• _Задания_:
**A.** Ответьте по отрывку на вопросы ниже, каждый ответ дайте с новой строки с той же пометкой.
(i) Какую составляющую С. Коржин называет основной на сегодня?
(ii) Что, по словам С. Коржина, всё равно есть у ракетоносцев?
(iii) Под какое единое командование передали самолеты-ракетоносцы морской авиации?
**B.** Перепишите из отрывка слово в слово всё, что идет от «С. КОРЖИН: Ракетоносцы все» вниз до «командование, дальней авиации.» включительно.

• _Отрывок_:

»»

С. КОРЖИН: Ну мы же сейчас говорим, что основная все-таки составляющая сегодня, это воздушно-наступательная составляющая. И как бы, все это прекрасно понимают, поэтому и соответствующе строятся новые корабли, и новая вся система строится именно с этим принципом.

А. ЕРМОЛИН: Ну вот такой тип судов, как ракетоносцы, сейчас в какой структуре оказались?

С. КОРЖИН: Ракетоносцы все равно имеют вертолеты.

А. ЕРМОЛИН: То есть, они остались…

С. БУНТМАН: А ракетоносные самолеты морской авиации есть?

С. КОРЖИН: Ракетоносцы морской авиации, самолеты, сейчас мы передали их под единое командование, дальней авиации.

С. БУНТМАН: Ну то есть, они в дальней, да?

С. КОРЖИН: Они в дальней авиации, да. Но мы планируем определенным образом делать унификацию морской авиации. И если всё то, что я говорил получится, то мы будем иметь возможности такие.

««

• _Данные_:
»»

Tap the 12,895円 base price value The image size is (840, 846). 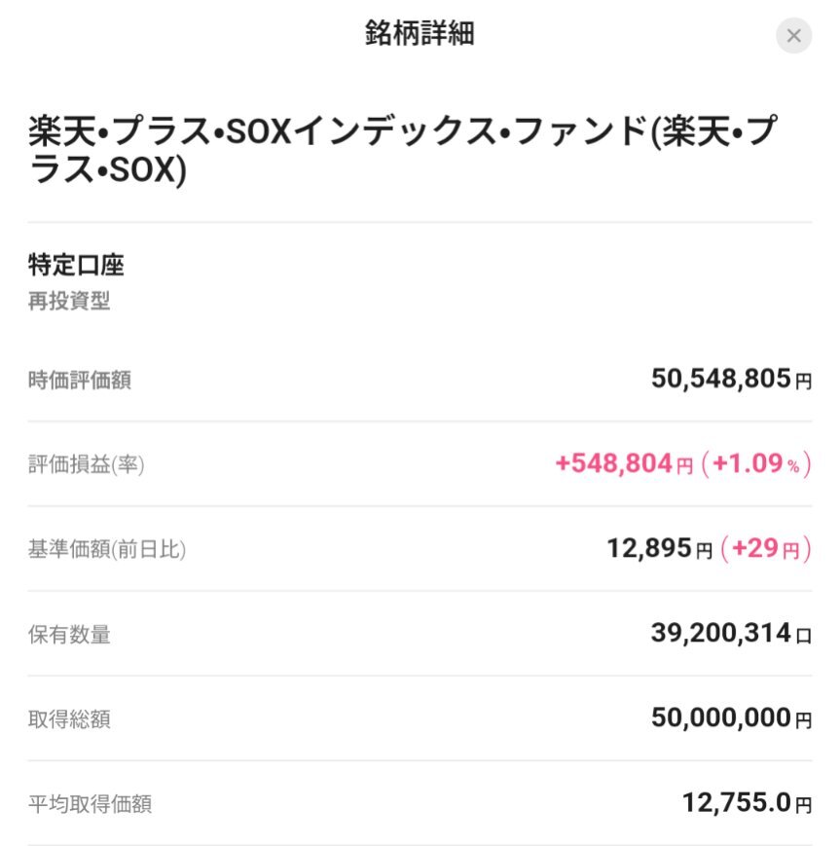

««

• _Ответы_:
**A.**
(i) Воздушно-наступательную.
(ii) Вертолеты.
(iii) Под единое командование дальней авиации.

**B.**
С. КОРЖИН: Ракетоносцы все равно имеют вертолеты.

А. ЕРМОЛИН: То есть, они остались…

С. БУНТМАН: А ракетоносные самолеты морской авиации есть?

С. КОРЖИН: Ракетоносцы морской авиации, самолеты, сейчас мы передали их под единое командование, дальней авиации.